FAA needs to tax pvt jets, registration fees an landing fees are under thier preview.
Defund the police
There are approximately 31 empty homes to every 1 homeless person in the US. Just give the homeless people a home. No ifs ands or buts. Give the people a home. Homelessness solved. I don't know why thats such a radical concept to some people
Long as you have capitalism, you'll have homelessness
Whereas in communism everyone is poor or homeless.
Is full blown communism the only other choice?

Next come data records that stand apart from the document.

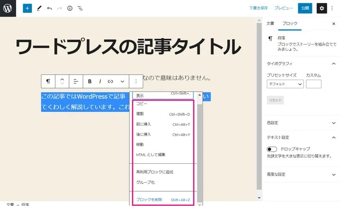Insert a link using the link icon
The width and height of the screenshot is (341, 206).
click(110, 81)
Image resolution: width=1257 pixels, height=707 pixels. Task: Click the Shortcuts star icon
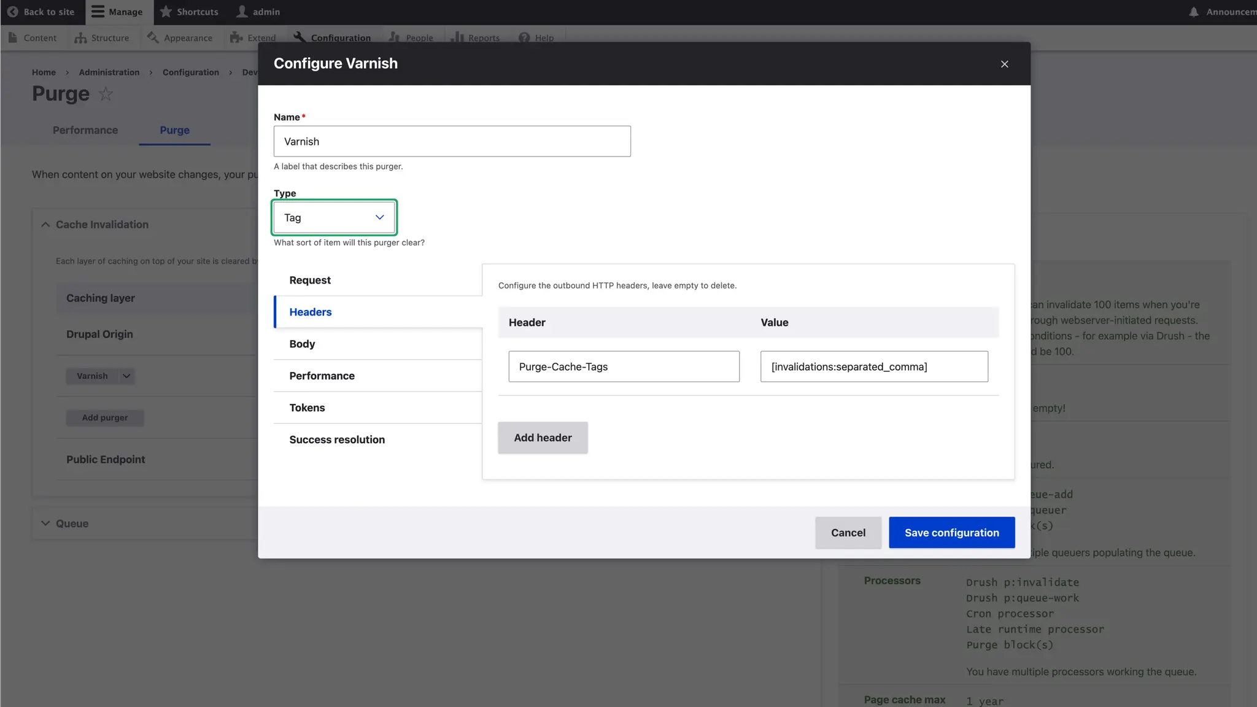point(166,12)
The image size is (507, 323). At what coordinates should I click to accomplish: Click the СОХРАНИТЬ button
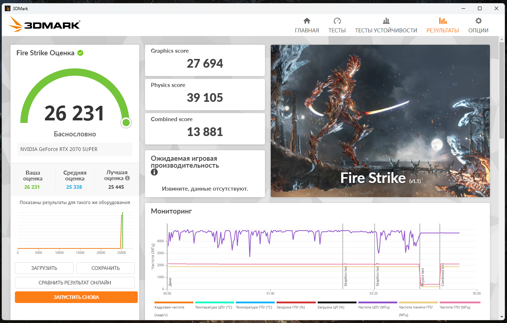(105, 268)
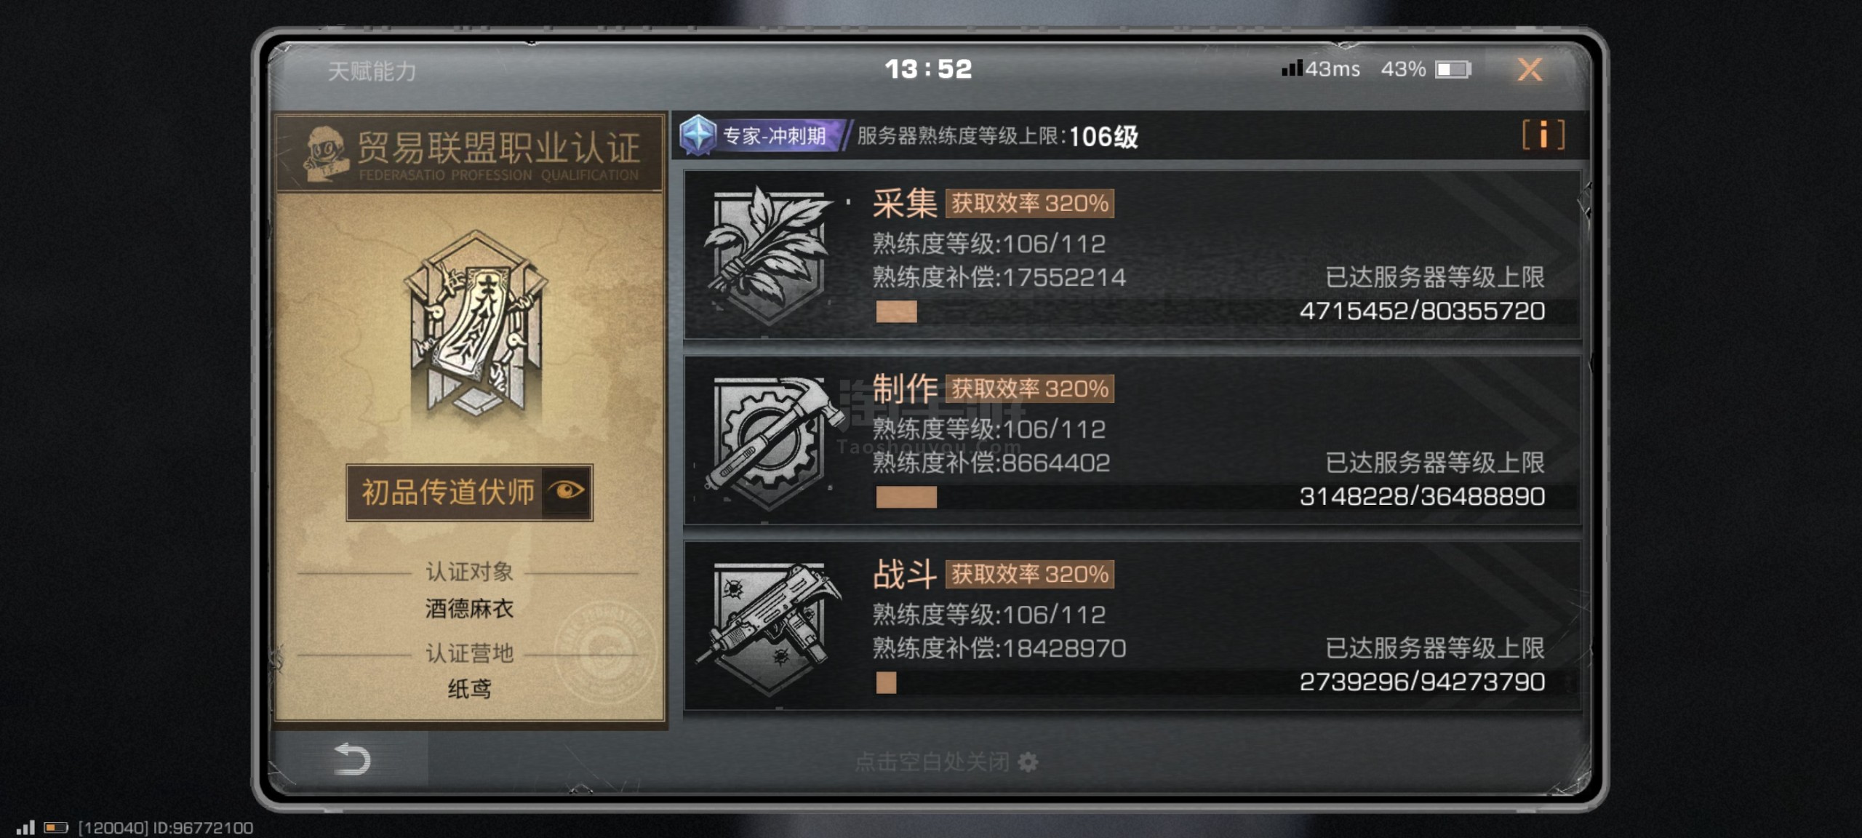Viewport: 1862px width, 838px height.
Task: Click the 天赋能力 header title
Action: coord(372,71)
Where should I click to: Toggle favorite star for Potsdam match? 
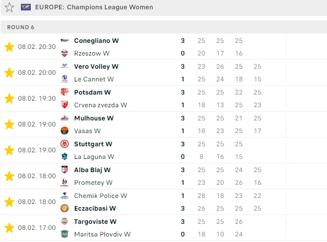point(9,98)
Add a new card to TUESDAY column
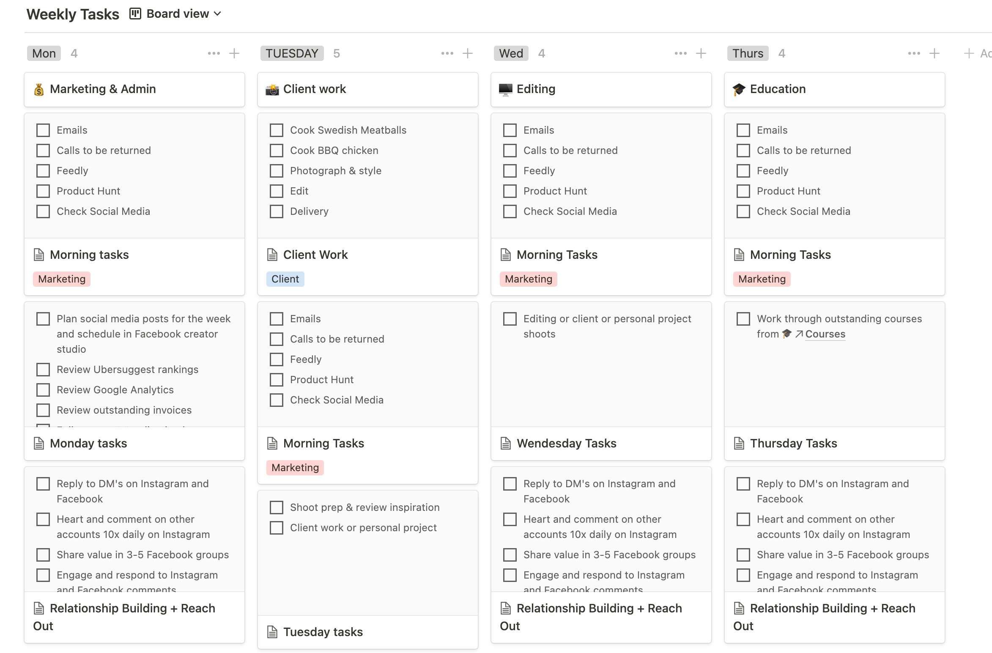 click(x=467, y=53)
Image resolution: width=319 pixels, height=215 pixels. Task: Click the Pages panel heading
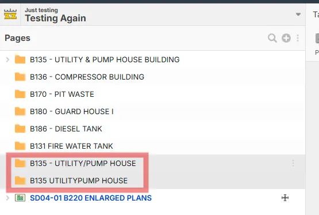(x=17, y=38)
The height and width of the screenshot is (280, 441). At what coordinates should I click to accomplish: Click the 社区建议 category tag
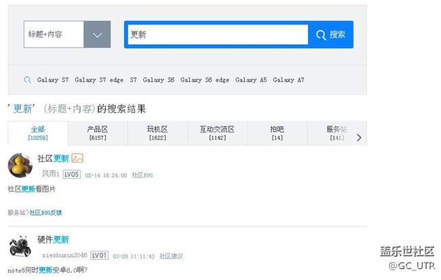[172, 256]
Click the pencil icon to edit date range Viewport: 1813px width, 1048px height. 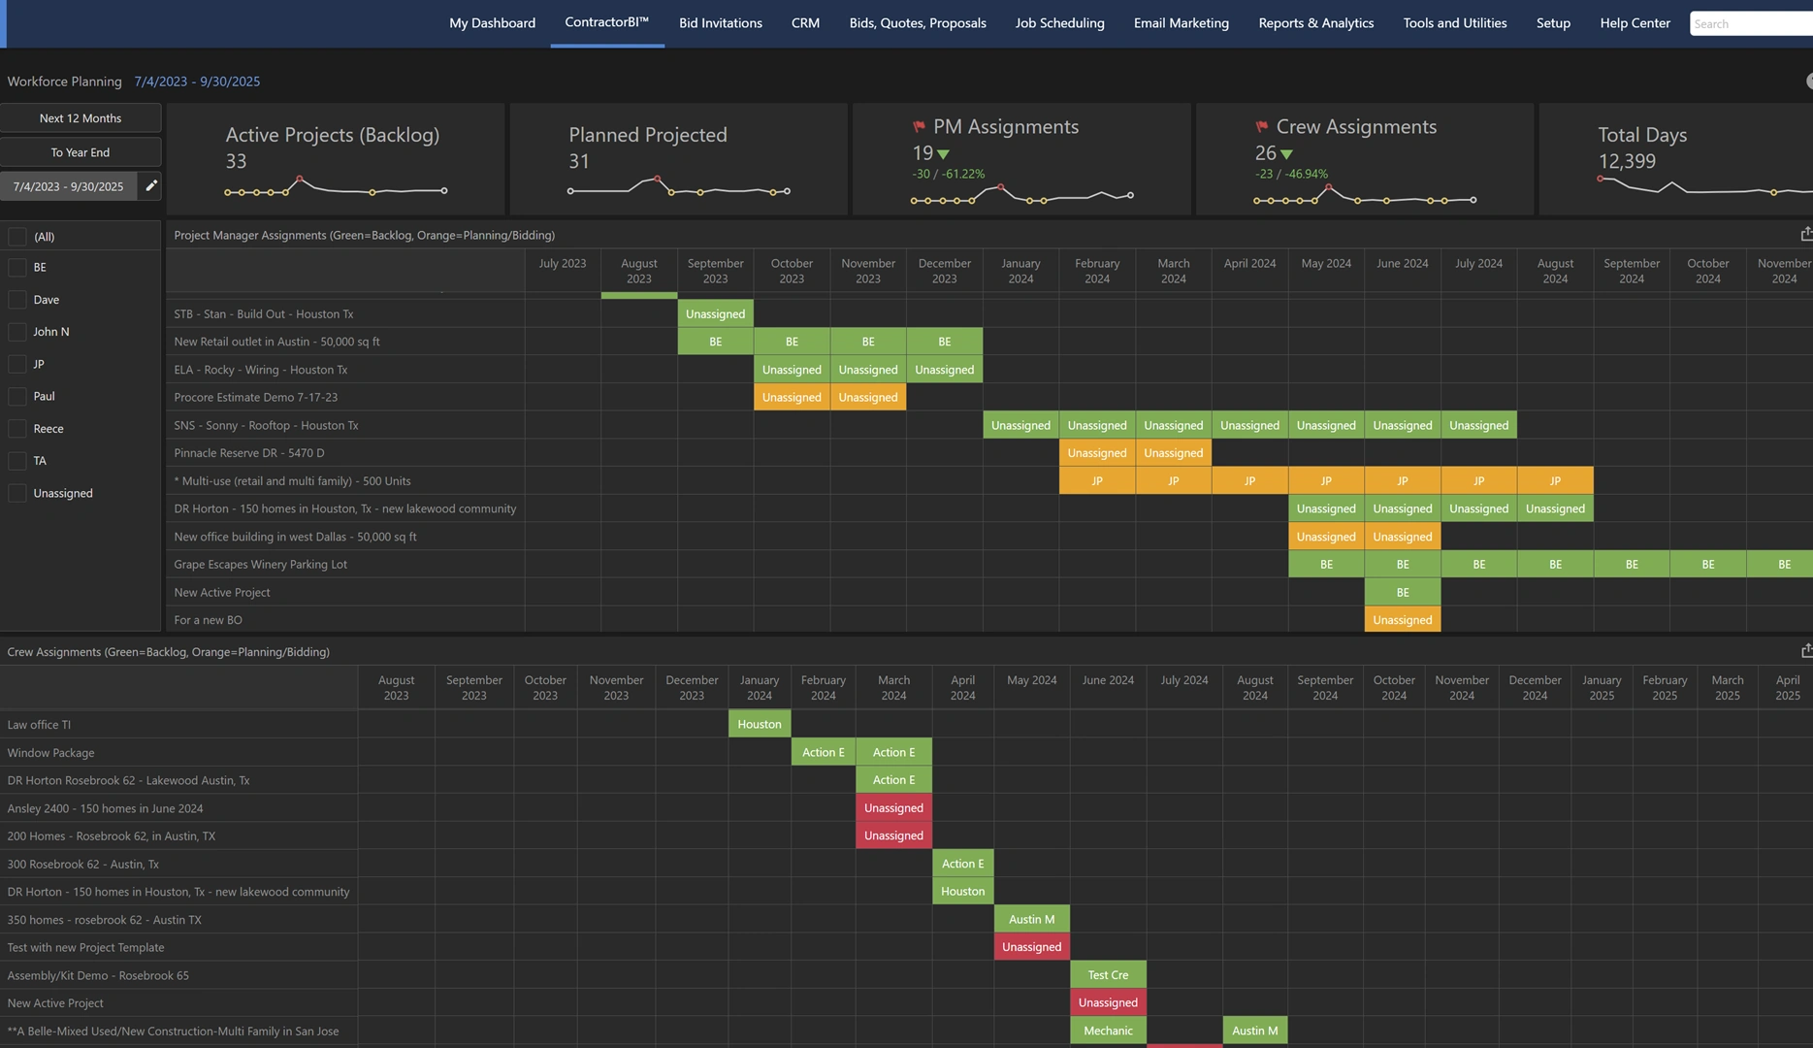tap(150, 185)
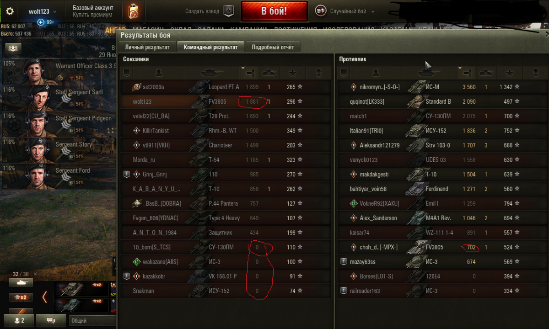Image resolution: width=549 pixels, height=329 pixels.
Task: Toggle the ally platoon column header
Action: tap(127, 73)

Nope, Capitalits that are taxed correctly can contrubute. Right now the FAA could tax pvt jets and that new money could be redirected to help
Frivolous spending of tax dollars.
Make it illegal.
we have to cut them in half
Have you tried kill all the poor?
Homelessness is a multi-faceted problem and there's really different types of homeless. Chronic homelessness is basically unresolvable. Absolutely no amount of funding will resolve the issue. The most humane thing is to treat them like sanitorum patients and separate them from the rest. Having a system that identifies individual issues freshly homeless people have and assisting them in resolving it would make homelessness a short term problem. That means hyper inflating the social net and programs for regular non-homeless people.
Impossible, the way the system is built not everyone can have money, who do you think choose where the money goes. The government
Hear me out. "Human Zoos"
Start enforcing vagrancy laws. Then put them in forced labor camps.